+++ Supplied passage

What’s in a presidency?

Moving such players around the chessboard may radically alter the outcome of the political game.

It took us a while, but we finally found a discipline in which to set a global world record. Malta is now the proud owner of the President with the longest name on the planet. At nine syllables, President Marie-Louise Coleiro Preca is name and double-barrelled surname ahead of all competition, leaving her closest rival, Iran’s Mahmoud Ahmadinejad, trailing a full two syllables behind. And it’s a title President Marie Louise can expect to hold onto for a while, too… at least until Iran allows women to enter politics, or Roberta Metsola Tedesco Triccas ever gets nominated.

So rejoice, fellow citizens. We are undisputed world leaders at long last.

And yet, despite such a clear reason for national festivity – for which we even have a committee these days – the general reaction has so far sounded like …“AAARGH–GNNNG–GRRRRRR–GRGRGR!”… coming from all directions at once. Nationalists are howling because MLCP is a Labourite and as we all know, the Nationalist Party has an unlimited season ticket that allows it to appoint all politically sensitive positions, even from the Opposition benches. Labourites are howling because she was one of their most popular ministers ever, so naturally they resent the fact that she has been given the most prestigious role the country has to offer. And it would seem that the one howling the loudest is Marie Louise Coleiro Etc. herself: echoed by all her canvassers and other political minions, who have suddenly lost their chief protégé (and with her, all their own political influence) to an unsubtle upstairs kick.

++++++
+++ Source records

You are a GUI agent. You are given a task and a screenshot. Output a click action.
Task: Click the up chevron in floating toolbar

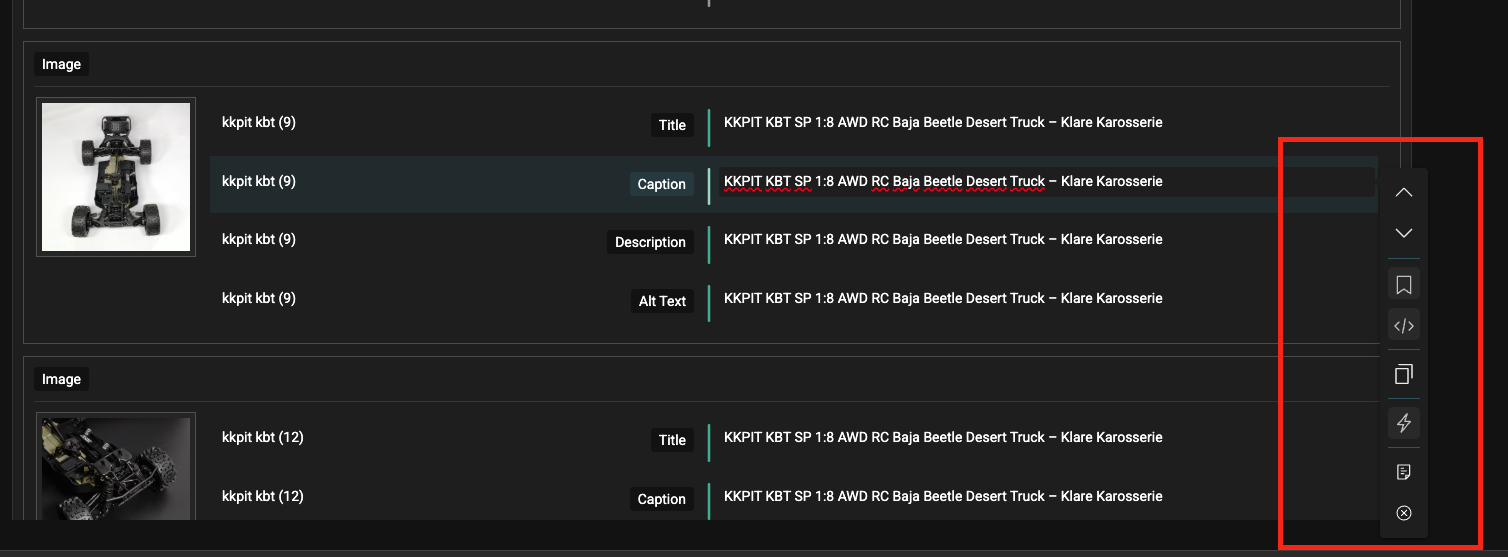1403,192
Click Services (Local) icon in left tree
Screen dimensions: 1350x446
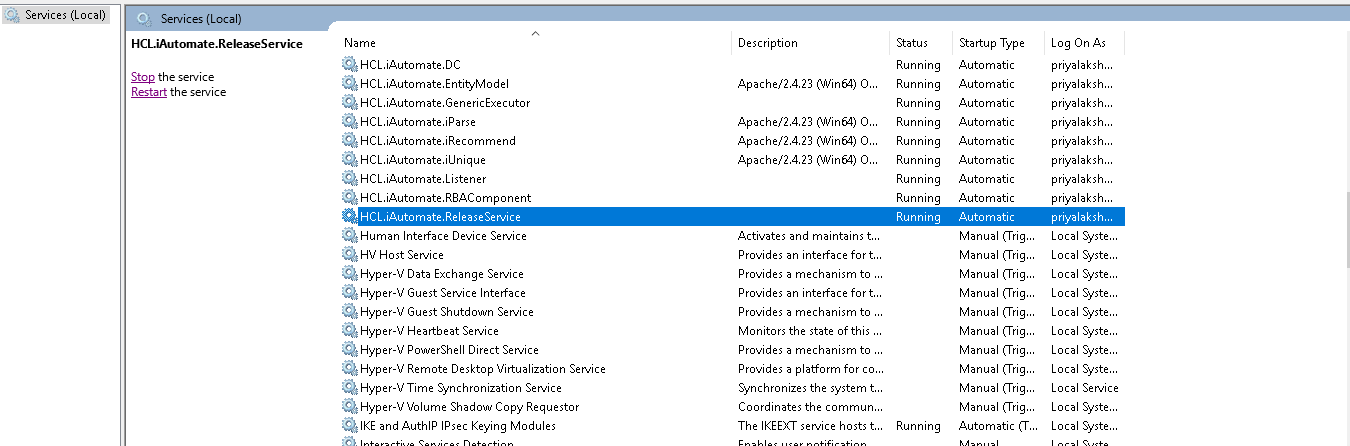[x=13, y=15]
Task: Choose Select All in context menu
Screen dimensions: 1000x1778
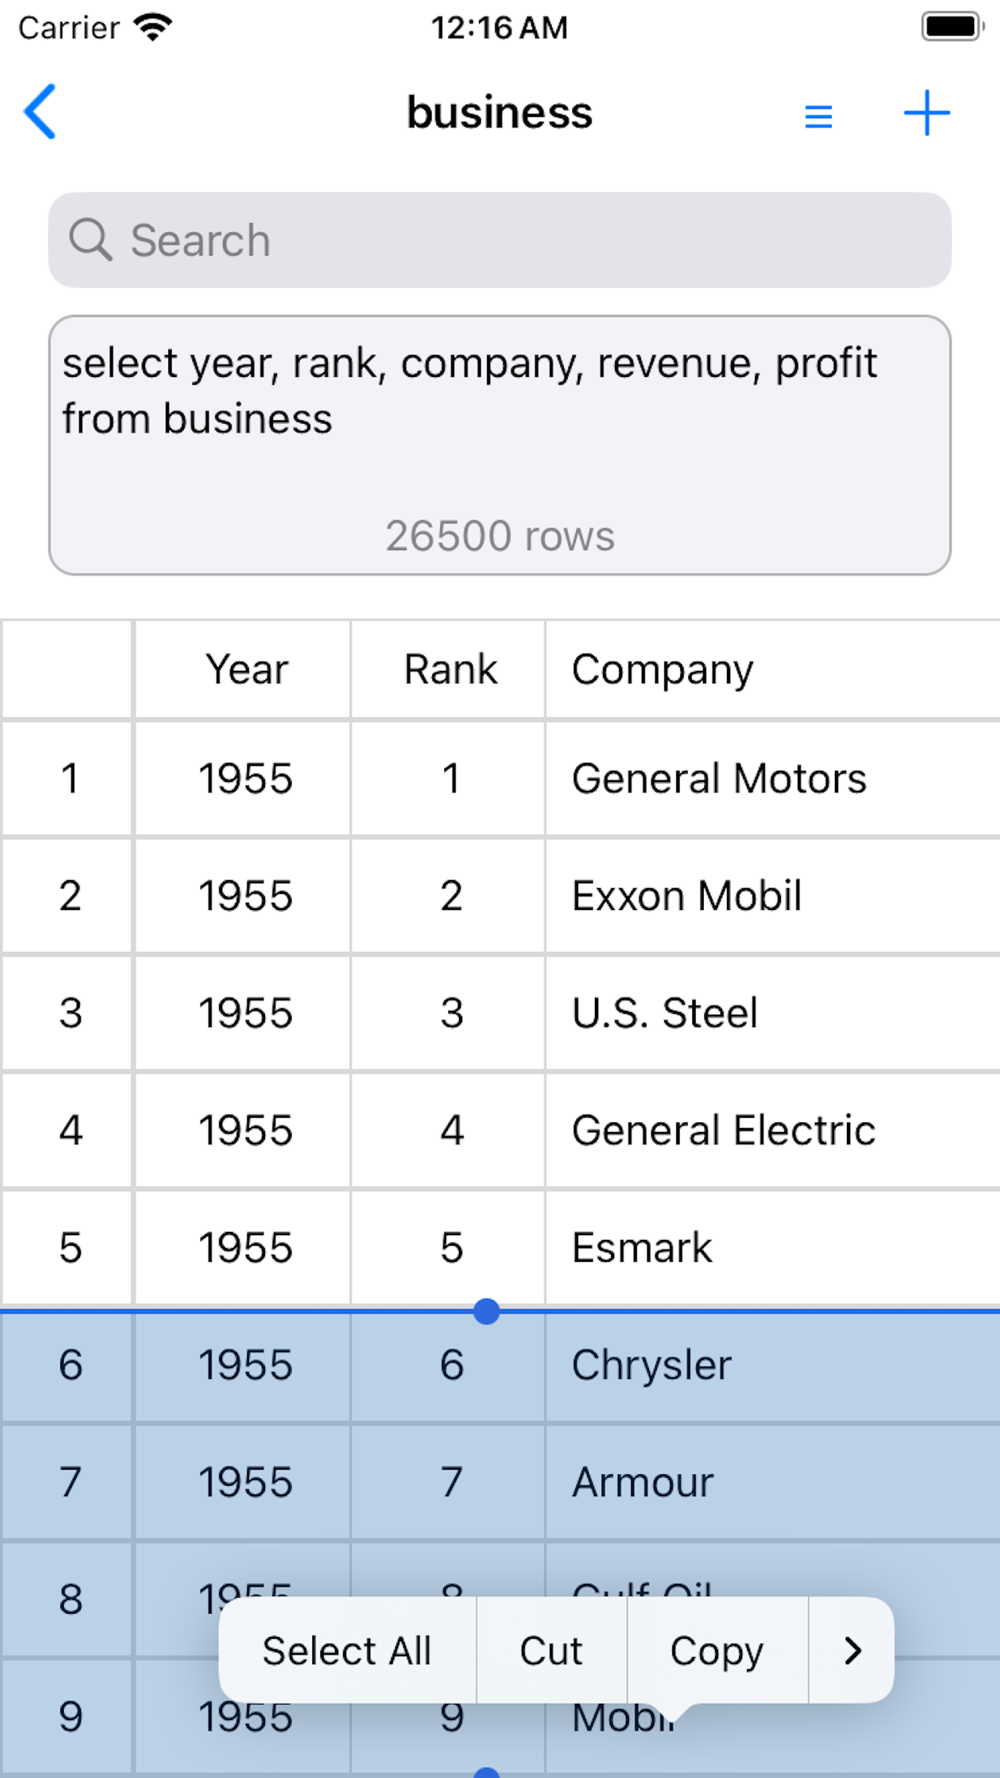Action: point(346,1651)
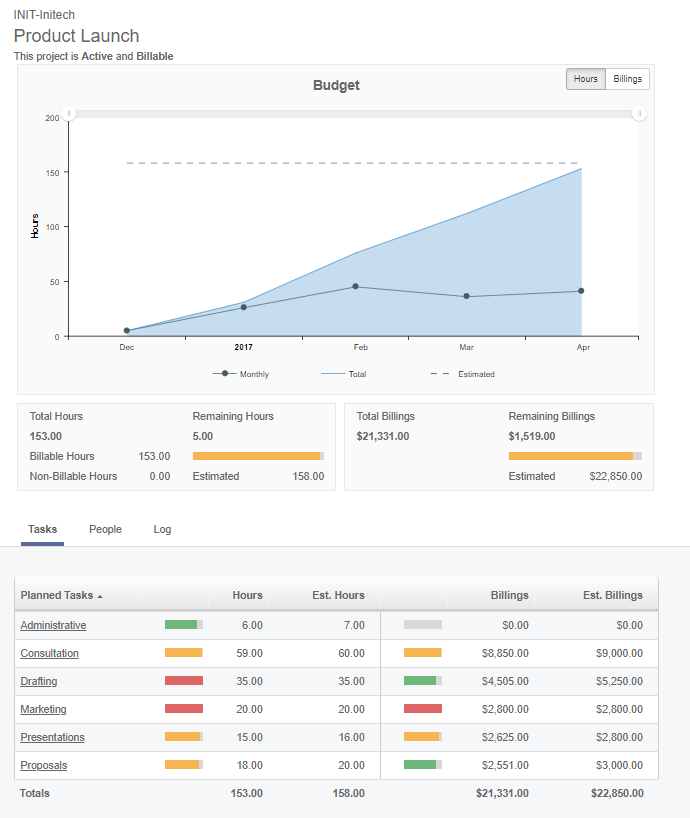Click the left handle of the chart range slider
Image resolution: width=690 pixels, height=818 pixels.
tap(69, 114)
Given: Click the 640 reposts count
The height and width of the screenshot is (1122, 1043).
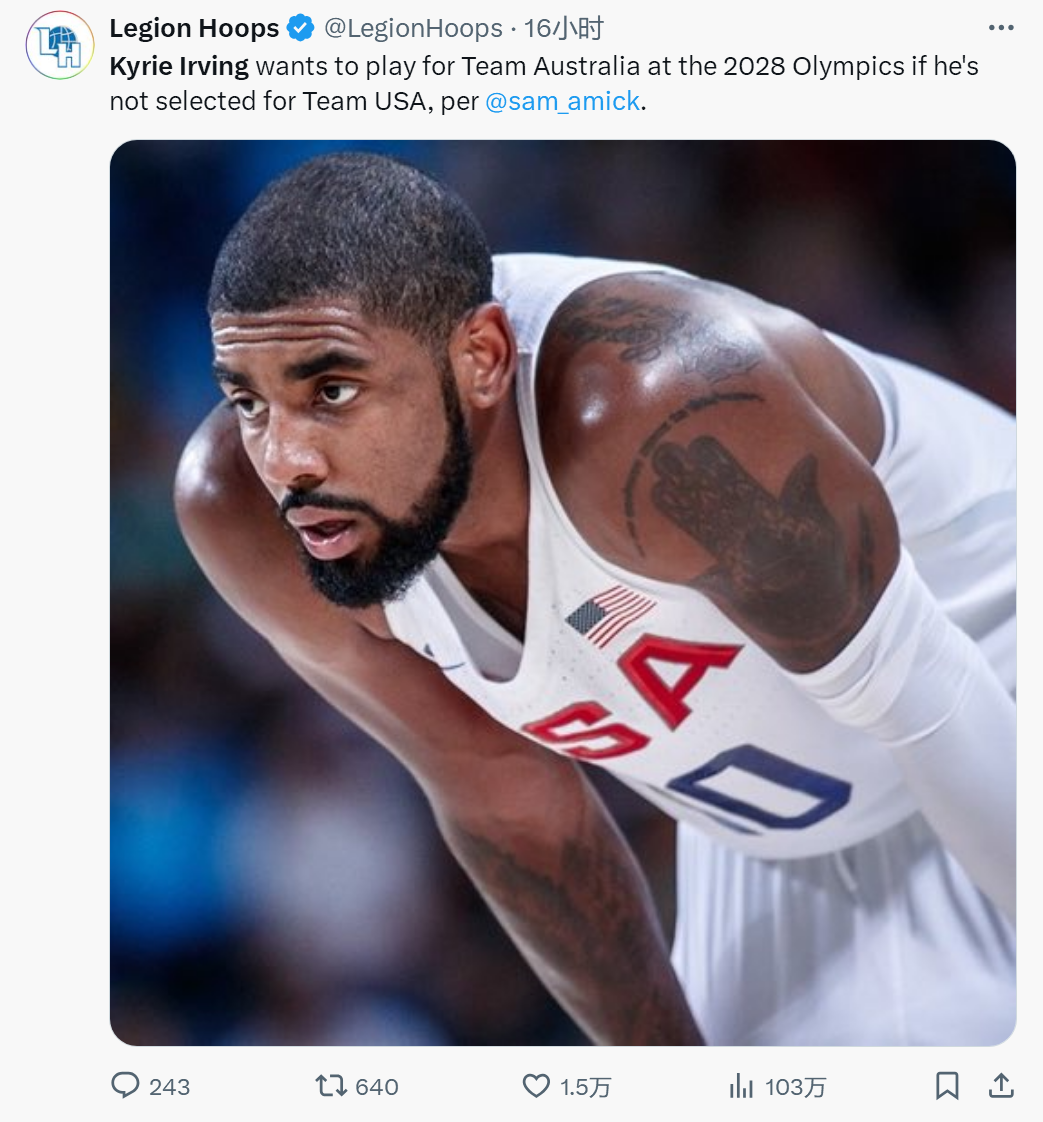Looking at the screenshot, I should (x=377, y=1087).
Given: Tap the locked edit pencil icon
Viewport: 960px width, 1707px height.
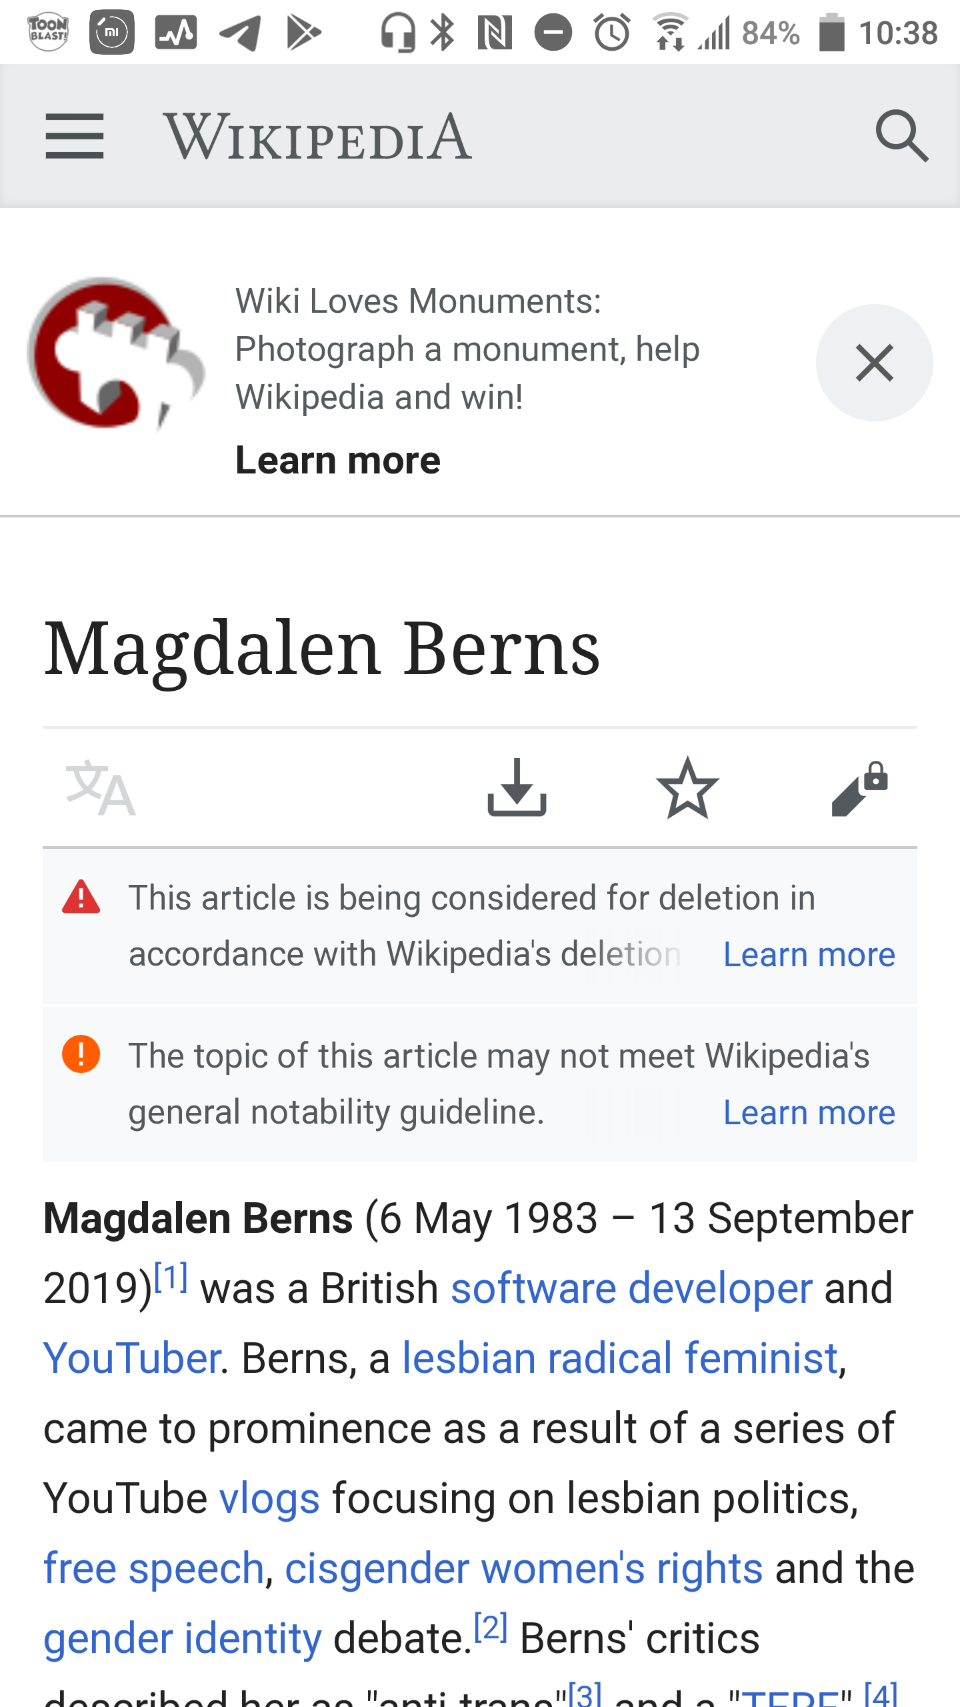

++++++

### Exercise task A
According to the piece on Malta's presidency, how many syllables long is President Marie-Louise Coleiro Preca's name?
### Exercise task B
Retype the records starting with the line that contains "Given: Click the 640 reposts count" and going on through the end of the records. Leave the pictures out.
The piece on Malta's presidency and the records are unrelated to each other.

### Result A
Nine syllables.

### Result B
Given: Click the 640 reposts count
The height and width of the screenshot is (1122, 1043).
Looking at the screenshot, I should (x=377, y=1087).
Given: Tap the locked edit pencil icon
Viewport: 960px width, 1707px height.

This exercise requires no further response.